Like many of Kirby and Lee's creations from this period of Fantastic Four, the Inhumans would remain a fixture in the Marvel universe in the decades to come. Yet they would never rise above the role of supporting characters. Between 1977 and 2004 they received four different series, but none of them ever ran more than 12 issues. This wasn't due to a lack of quality either. Of particular note is the 1998 mini-series written by Paul Jenkins and drawn by Jae Lee. It was a truly stunning story that infused the bold Kirby designs with Lee's otherworldly inks. Despite their lack of a central role in the Marvel universe, this royal family continued to call out to prominent creators as an untapped resource within this rich universe.

Marvel architects like Brian Michael Bendis and Jonathan Hickman utilized them to great effect in a series of events. Black Bolt featured prominently in both World War Hulk and Secret Invasion as a member of Marvel's Illuminati, a secretive group of the most influential, superpowered leaders on Earth. Then in Hickman's impressive run on Avengers, the entire Inhuman race became a centerpiece to his first event Infinity. It was here that the Terrigen Mists which transform those possessing Inhuman DNA into their evolved forms would be released to spread across the Earth. It is this change that finally brought the Inhumans centerstage for Marvel Comics.

Inhumans - Ms Marvel

Return to the Spotlight

The release of the Terrigen Mists led to two major transformations within the Marvel Universe. First, it placed the Inhumans as an important element within almost all of the publisher's most prominent stories. These changes affected the Avengers as new superpowered individuals rose up and the X-Men due to the Mists poisonous effects on those with the X-gene. It also meant the Inhumans could no longer hide and led to them settling right outside of New York City. These stories have been told in a new line of Inhumans comics, including All-New Inhumans, The Uncanny Inhumans, and Karnak. These new stories of the royal family and various novices have been compared to the X-Men line and live up to the standards of that beloved franchise.

:: Material provided ::

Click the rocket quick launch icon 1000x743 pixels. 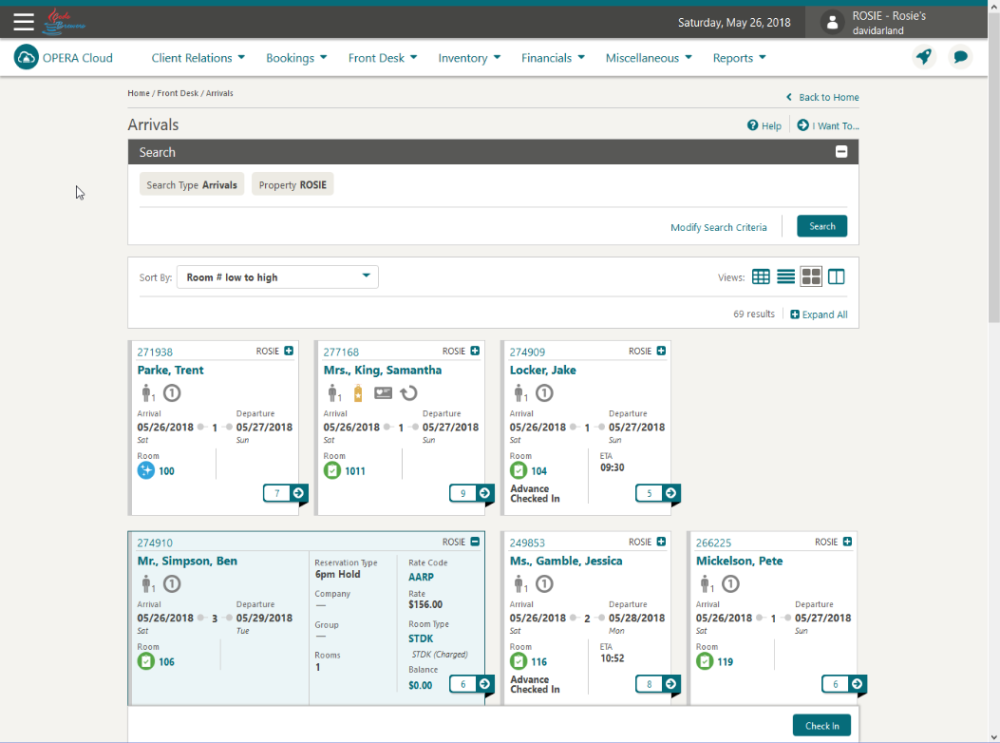click(x=923, y=57)
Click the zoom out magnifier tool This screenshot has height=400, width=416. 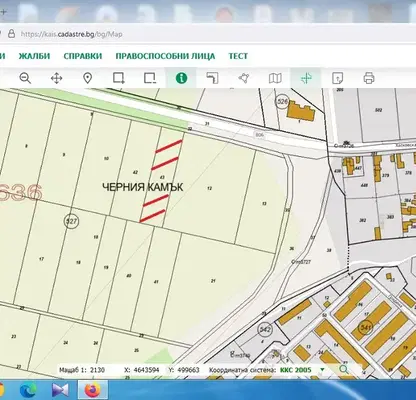tap(25, 78)
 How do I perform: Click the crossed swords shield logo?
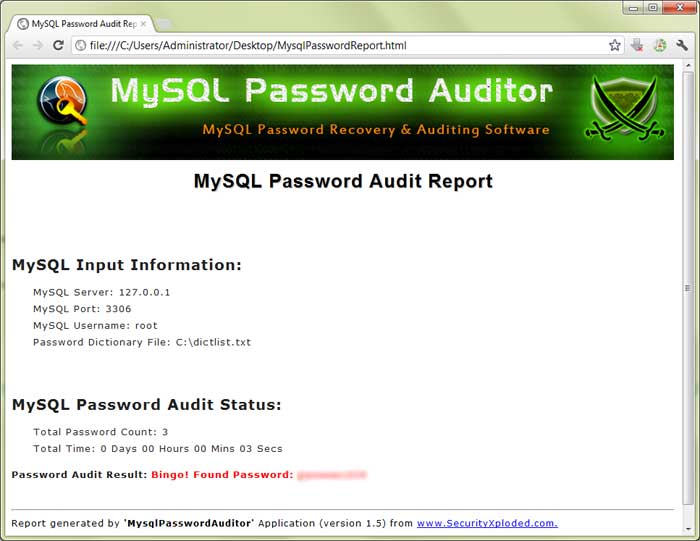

:: Work request 1 ::
In the text about the Inhumans, who wrote and who drew the 1998 mini-series?
:: Work request 2 ::
Continue the text about the Inhumans from where it stops.

:: Result 1 ::
Paul Jenkins wrote it, and Jae Lee drew it.

:: Result 2 ::
Just like the X-Men, the Inhumans expansion has led to some breakout stars and two of our favorite new heroes of the past decade: Ms. Marvel and Moon Girl. Ms. Marvel's impact on superhero comics is undeniable. The sales of her series, its critical acclaim, and mainstream recognition has established her as a lasting force in the Marvel Universe. She has already been an Avenger and a Champion, but started as an Inhuman. It was the Terrigen Mists rolling through Jersey City that gave her powers, and the Inhumans have regularly featured in the pages of her own series. Lunella Lafayette's adventures in Moon Girl and Devil Dinosaur have been driven by her own genetics and fear of the Terrigen Mists, leading to some very endearing and bizarre tales. Both are series that stem from the Inhumans franchise, and any chance of seeing them brought to television as well is incredibly exciting.

Inhumans - All-New

The Terrigen Horizon

Both the new adventures of the Inhuman royal family and the creation of new characters like Ms. Marvel and Moon Girl have shown just how much potential lies in the Inhuman concept. It's something that Jack Kirby knew 50 years ago when he filled Fantastic Four and Journey Into Mystery with their ongoing tales. Now it's something we've all been successfully reminded of.

The Inhumans are a group with their own rich history and culture combined with a set of superpowers so diverse and fascinating that the stories they can tell seem endless. Whether it's the struggles between Black Bolt and his brother Maximus the Mad or new tales of teenagers with inexplicable gifts, the Inhumans are bound to keep us coming back for more. Both in comics and on TV, we're ready to see a lot more of this odd extension of humanity.